05 January 2018

The Fierce People

     Napoleon Chagnon. Yanomamö: The Fierce People (1968) In 1964 and 1965, Chagnon spent about 13 months with the Yanomamö. A PhD was one result. This Case Study in Cultural Anthropology is another. It’s aimed at students, hence a nice personal tone, with anecdotes about Chagnon's reactions to the people he came to know. He does the standard thing,  describing the people’s “adaptations” to their physical and social environments, their kinship structure, their myths, and their politics, which for the Yanomamö is primary. Their life focuses on gaining respect and power within their villages, trading and allying themselves with neighbouring villages, raiding their enemies, and as often as not betraying their allies.
     Physically and ecologically their life is hard. They build gardens, and must stay near them to protect them. New gardens must be built every four or five years.

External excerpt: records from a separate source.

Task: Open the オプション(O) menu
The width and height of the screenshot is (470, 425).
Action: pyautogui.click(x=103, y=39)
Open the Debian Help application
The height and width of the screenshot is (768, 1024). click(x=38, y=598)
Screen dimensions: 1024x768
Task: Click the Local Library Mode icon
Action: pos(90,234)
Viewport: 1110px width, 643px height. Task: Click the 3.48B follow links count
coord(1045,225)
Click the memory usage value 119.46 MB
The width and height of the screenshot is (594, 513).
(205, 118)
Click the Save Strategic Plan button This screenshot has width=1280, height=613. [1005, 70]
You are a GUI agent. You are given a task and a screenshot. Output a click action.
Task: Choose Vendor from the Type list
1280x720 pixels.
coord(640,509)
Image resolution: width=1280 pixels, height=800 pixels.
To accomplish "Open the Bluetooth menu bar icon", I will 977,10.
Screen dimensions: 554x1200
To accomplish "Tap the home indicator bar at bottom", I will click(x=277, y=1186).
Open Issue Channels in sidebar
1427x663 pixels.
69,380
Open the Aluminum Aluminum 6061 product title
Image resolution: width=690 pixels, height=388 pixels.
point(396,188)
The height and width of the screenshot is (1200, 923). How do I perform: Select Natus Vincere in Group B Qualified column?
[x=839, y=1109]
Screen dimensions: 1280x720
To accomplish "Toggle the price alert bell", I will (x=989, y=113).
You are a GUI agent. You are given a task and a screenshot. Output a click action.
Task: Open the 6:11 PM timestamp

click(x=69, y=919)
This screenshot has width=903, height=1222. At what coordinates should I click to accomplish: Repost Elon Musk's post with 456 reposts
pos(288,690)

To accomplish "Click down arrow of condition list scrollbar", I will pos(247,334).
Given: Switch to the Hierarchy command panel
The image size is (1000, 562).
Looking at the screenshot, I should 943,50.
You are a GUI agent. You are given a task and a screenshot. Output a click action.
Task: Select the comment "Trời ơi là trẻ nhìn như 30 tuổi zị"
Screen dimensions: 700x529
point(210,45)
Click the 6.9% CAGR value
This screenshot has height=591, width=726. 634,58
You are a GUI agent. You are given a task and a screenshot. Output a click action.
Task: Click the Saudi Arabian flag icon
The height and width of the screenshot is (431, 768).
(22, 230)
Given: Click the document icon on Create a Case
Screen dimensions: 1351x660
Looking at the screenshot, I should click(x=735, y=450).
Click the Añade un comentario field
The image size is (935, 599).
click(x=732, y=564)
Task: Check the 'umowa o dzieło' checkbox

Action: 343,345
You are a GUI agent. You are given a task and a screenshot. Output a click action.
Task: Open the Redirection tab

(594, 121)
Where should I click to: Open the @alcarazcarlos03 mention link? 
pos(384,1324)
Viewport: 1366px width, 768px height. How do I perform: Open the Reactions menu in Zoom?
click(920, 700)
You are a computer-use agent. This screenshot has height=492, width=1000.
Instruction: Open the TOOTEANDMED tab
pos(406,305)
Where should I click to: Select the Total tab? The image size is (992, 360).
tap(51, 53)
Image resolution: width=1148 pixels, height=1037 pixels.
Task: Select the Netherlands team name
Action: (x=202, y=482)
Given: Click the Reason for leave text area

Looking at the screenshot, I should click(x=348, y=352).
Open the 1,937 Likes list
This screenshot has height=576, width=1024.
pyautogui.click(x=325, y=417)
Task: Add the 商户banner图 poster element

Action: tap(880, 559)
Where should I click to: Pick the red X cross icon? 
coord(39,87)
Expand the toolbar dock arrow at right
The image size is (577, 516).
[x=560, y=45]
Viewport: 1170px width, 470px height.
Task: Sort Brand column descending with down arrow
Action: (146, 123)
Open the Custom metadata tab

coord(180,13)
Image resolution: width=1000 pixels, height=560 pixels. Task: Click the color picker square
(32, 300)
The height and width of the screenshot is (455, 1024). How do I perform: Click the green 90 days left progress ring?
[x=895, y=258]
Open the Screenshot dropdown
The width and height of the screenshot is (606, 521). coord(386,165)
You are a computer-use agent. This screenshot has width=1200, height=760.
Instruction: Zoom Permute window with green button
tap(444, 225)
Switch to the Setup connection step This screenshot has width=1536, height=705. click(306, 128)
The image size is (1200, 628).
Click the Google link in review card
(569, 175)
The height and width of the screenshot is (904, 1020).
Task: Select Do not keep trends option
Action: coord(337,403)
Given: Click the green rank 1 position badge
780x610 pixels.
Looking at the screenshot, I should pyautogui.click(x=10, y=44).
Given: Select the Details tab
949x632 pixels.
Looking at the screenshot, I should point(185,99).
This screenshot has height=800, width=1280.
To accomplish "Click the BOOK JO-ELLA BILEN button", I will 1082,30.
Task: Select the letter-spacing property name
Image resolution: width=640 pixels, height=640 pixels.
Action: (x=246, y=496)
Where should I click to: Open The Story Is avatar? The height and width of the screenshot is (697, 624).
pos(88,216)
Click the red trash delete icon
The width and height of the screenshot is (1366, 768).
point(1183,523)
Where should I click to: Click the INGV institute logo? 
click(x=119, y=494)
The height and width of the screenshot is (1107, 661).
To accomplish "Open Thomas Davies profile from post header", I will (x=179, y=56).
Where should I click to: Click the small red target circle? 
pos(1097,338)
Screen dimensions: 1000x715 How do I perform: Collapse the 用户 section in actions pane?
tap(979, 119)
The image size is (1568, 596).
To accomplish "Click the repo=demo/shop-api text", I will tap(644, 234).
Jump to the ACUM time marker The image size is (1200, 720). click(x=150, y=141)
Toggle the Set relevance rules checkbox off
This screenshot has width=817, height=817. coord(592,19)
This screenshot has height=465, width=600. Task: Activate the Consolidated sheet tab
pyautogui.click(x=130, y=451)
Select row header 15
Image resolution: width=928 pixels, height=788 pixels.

Their technology relies almost exclusively on the materials the jungle affords them. Villages trade goods with others, but more for political reasons than material need, since everybody can make what they need when they need it. Villages with European contacts have acquired steel and aluminum pots, knives, and other trade goods, which they trade with remote villages.
     But the most important currency is women. Their marriage rules are fairly complicated. Fathers and brothers have the right, individually and as a group, to decide with whom to trade a woman. A husband may trade one of his wives or give her away (usually to a younger brother). Marriage ties are more important than blood ties. Alliances between villages require the exchange of women. Raids are often done to abduct women. A man may be accepted into a village by marrying a local girl: her family become his allies, and he strengthens their group.
     Fierceness determines social and political status. Alliances between villages, created by hosting a feast, determine the political status and relative security of the villages. Fighting for status is expected and encouraged, but the various kinds of fight are carefully regulated to minimise bloodshed. Even so, while Chagnon provides no numbers, the death rate from manslaughter and murder must be evry high. (Other sources indicate that half of all male deaths are by violence).
     The daily routine of a man revolves around gardening and cooking, taking drugs, politics, occasional hunting, and fighting. and occasional raiding For a woman, it's gardening, cooking, childcare, making hammocks, foraging, and serving her husband. Both men and women will play with children, who for the most part are left to amuse themselvesuntil about 6 or 8 years old. Fights, raids, and feasting punctuate this life.
     Chagnon’s description of his life among the Yanomamö is vivid and personal. His technical discussion of their kinship system, and its effects on their politics, is clear. He is at pains to emphasise that marriage ties are more important than blood ties, most of the time. Marriage creates and preserves the lineage, and lineages are politically significant groups.
     Ok, that’s a summary of what I’ve learned, mistakes and all.
     What’s my impression of the Yanomamö? Schoolyard bullies. Boasting, with occasional violence to back up the boasts; anxiety about maintaining one’s reputation; accumulating as much treasure as possible; doing only necessary chores; and lazing about as much as possible: does that sound familiar? About the only thing that’s missing from the schoolyard is the explicit trade in women, but among high school students the charming bully gets the girls, so the difference isn’t as great as it might seem. In short: Yanomamö life is nasty, brutish, and short.
     The Wikipedia article notes disagreements with Chagnon’s take on Yanomamö culture. But the article contains enough reference to documented raids and massacres that the argument that the Yanomamö are basically just as kind and loving as other tribal people sounds like special pleading. I think that Chagnon’s account is plausible. The Yanomamö really are more concerned with their violent notions of male honour than most peoples are. But keep in mind that violence and male honour are linked in every human culture. That suggests that the  Yanomamö are merely an extreme example of a human constant, of species-specific behaviour.
     More thoughts on violence, honour, and the Yanomamö are found on The Art of Manliness.
     Chagnon writes well. The book includes a good selection of photographs and diagrams. **½

04 January 2018

Wisdom is more important than IQ.

So you think being smart is what matters? Nope. Wisdom beats intelligence, according to a BBC article on the downsides of a high IQ:

From my experience, being clever tempts you to believe that your notions are better than other people's. After all, you have such excellent clever arguments supporting them!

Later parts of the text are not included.